Was last week's stock market dip the start of a broader 'correction'?

For months now, some of the leading market seers have been predicting a stock market ''correction.'' After last week, when the Dow Jones industrial average fell 13.84 points, closing at 1,218.75, market observers began to wonder if the widely forecasted pullback had finally arrived.

Larry Wachtel, vice-president for research at Prudential-Bache Securities, commented: ''If you took it in a vacuum, it's not much of a pullback. But given the fact the market is up for nine months now, when the market pauses everyone gets scared and asks, 'Can this be it?' ''

Wall Street analysts seem to be pretty much divided on whether the pullback has actually begun. Two weeks ago John Mendelson, a technical analyst at Morgan Stanley & Co., said he thought that a 10 to 15 percent correction, lasting through the summer, had begun and that the market levels reached this month would be the year's highs.

GIVEN INSTRUCTION:
In the passage about last week's stock market dip, at what level did the Dow Jones industrial average close?

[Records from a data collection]
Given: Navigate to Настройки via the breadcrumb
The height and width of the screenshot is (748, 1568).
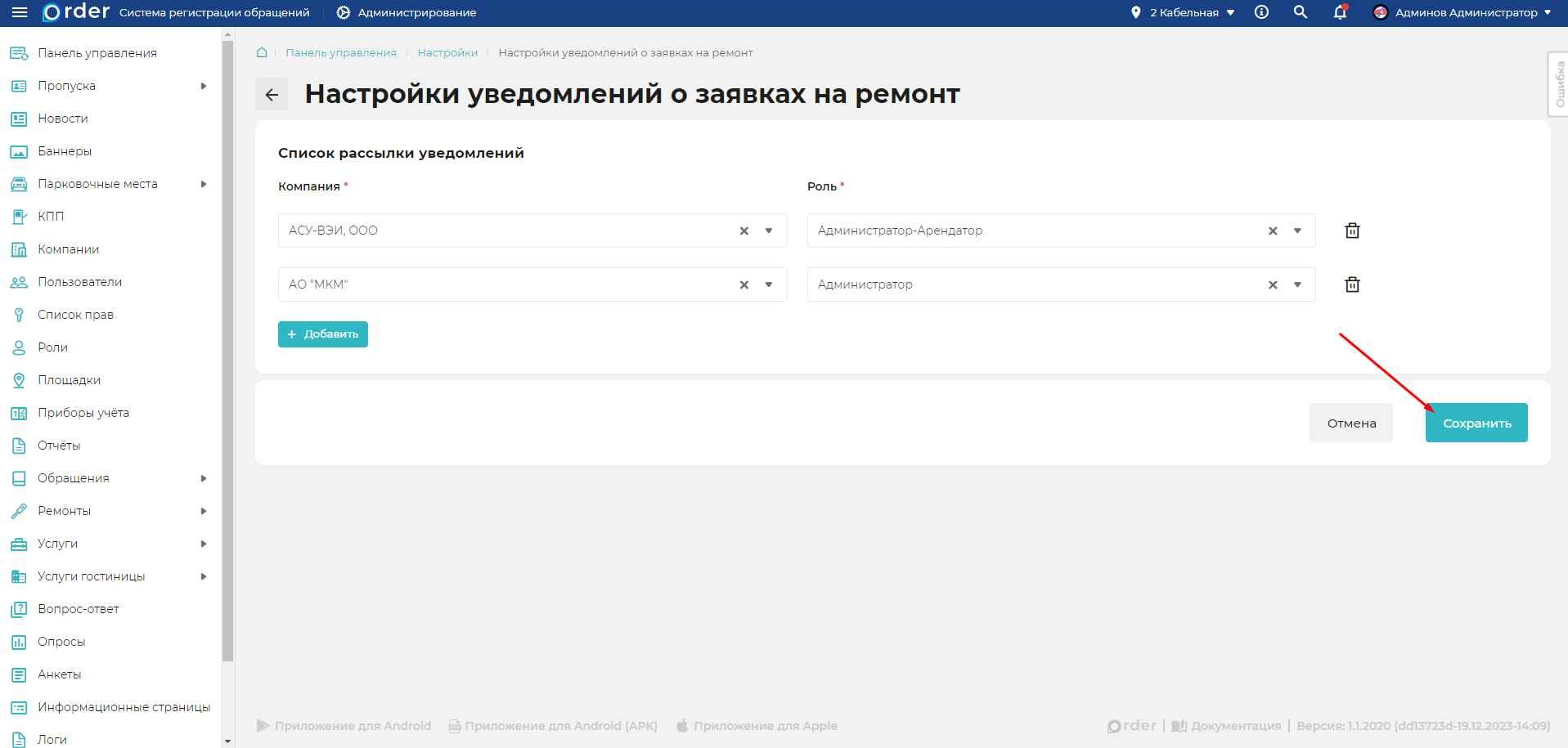Looking at the screenshot, I should 447,52.
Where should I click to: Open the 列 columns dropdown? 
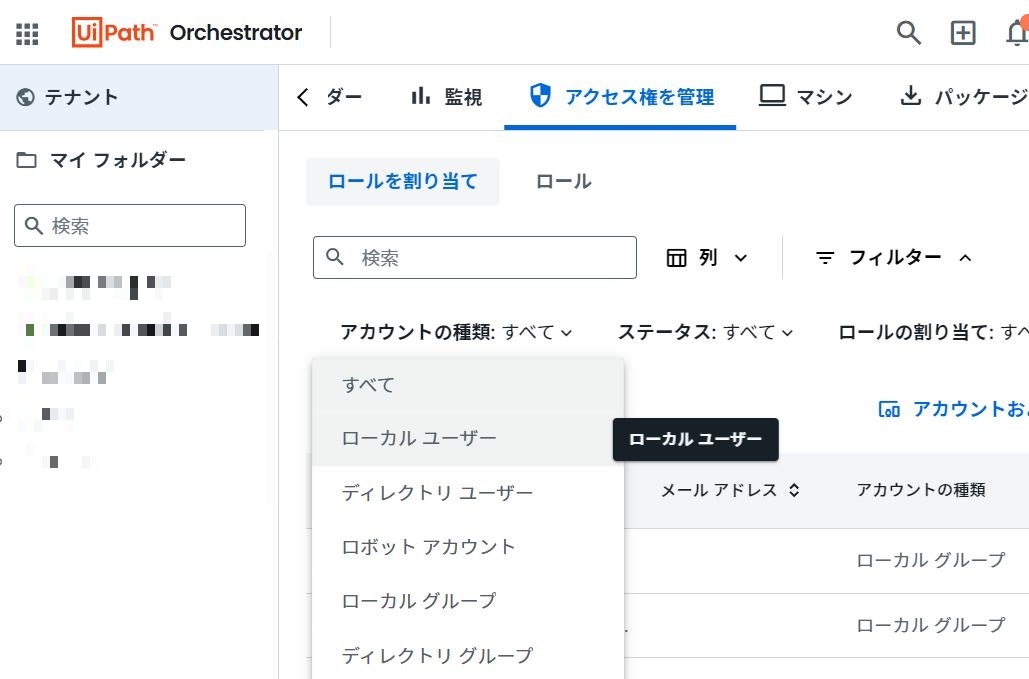click(x=706, y=257)
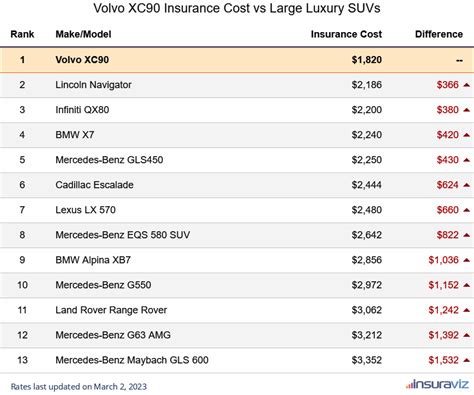Click the Rank column header

click(x=22, y=34)

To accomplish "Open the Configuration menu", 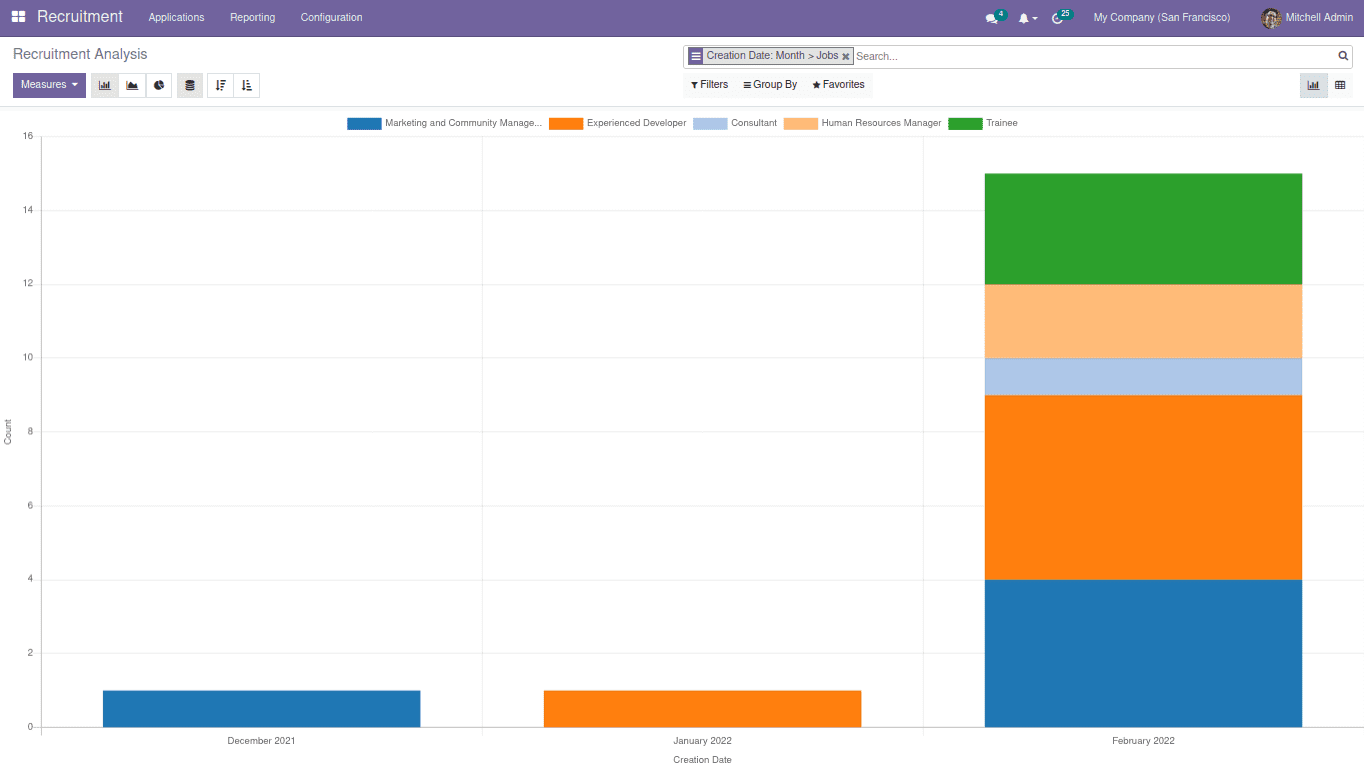I will 331,17.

WRITTEN ANSWER:
1,218.75